Well… I installed and tried 360 Desktop on my Windows 7 system. Cute, but useless in terms of improving the UI. All it does is pan a panoramic photo on your desktop. You have the option of having desktop icons and application windows stay “pinned” to that wallpaper, or you can individually keep icons/windows in one place. But it’s slow. I kept my icons stationary (why would anyone want their desktop icons to move off screen?) but let the app windows move with the wallpaper. It takes too long to cycle all the way around. You don’t have control over the speed of the movement. In Compiz Fusion, you determine the speed of the rotation of the desktop cube/shpere/cylinder based on your mouse movement. It does give you more space to work with, but if you can’t navigate that space quickly and efficiently, how useful is it? So I give it three stars out of five for cuteness factor. But it’s not useful to me. Someone suggested I try Bumptop. I’ll give it a shot but it looks gimmicky to me.

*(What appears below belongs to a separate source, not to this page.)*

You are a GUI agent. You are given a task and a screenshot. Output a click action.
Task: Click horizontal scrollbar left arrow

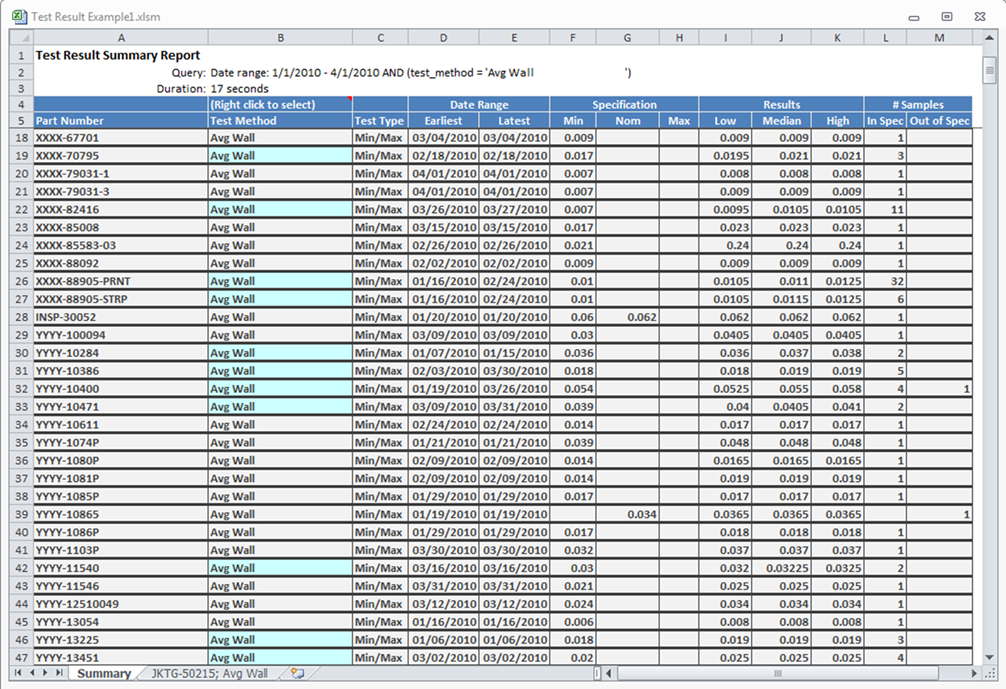pos(610,673)
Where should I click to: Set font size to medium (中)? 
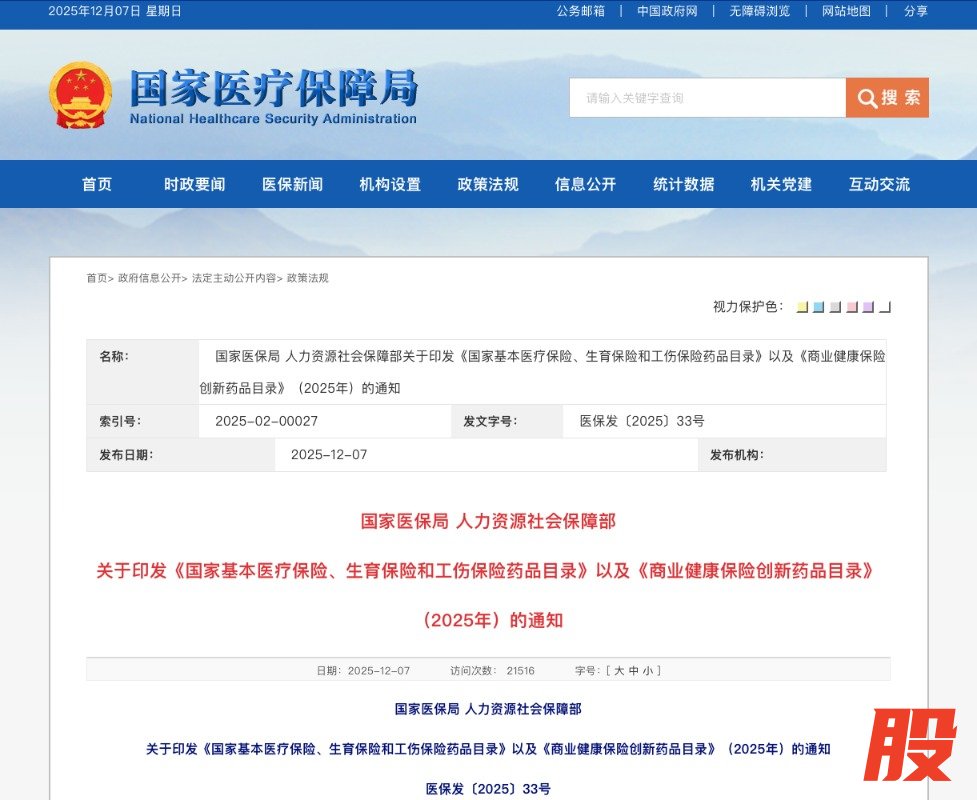tap(633, 671)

I was looking around for a Windows Media Center equivalent for Linux. I’m not actually much of a fan of media centers because it’s a new UI. That’s not a problem for me. But my wife and daughter need to be able to access the media center, so I’ve kept it on the familiar Gnome desktop with custom scripts, button panels with custom icons and the like. But I got curious tonight and tried out XBMC (started out as an XBOX Media Center but now it’s available for Linux, Windows, Mac and Apple TV platforms too). I installed it on my laptop (Ubuntu 9.10) and it works a treat. What I really like is that you don’t have to run it as the main shell. It does take over the screen, but it’s just an app. It does weather, photos, music, videos, plays DVDs (for external regions as well but requires the use of libdvdcss which violates software patents in a few countries), etc… pretty much everything I’ve been doing with Gnome for the past five or six years. And it has a lot of eye candy. It’s missing a few important features for me (like Xine’s Alt-1 through 9 to jump 10-90% into a program as well as other keybindings). But, it’s quite usable and somewhat simple to use. So I will be throwing this on the media center once I migrate it from Gentoo to Ubuntu 9.10. Kudos to the XBMC people!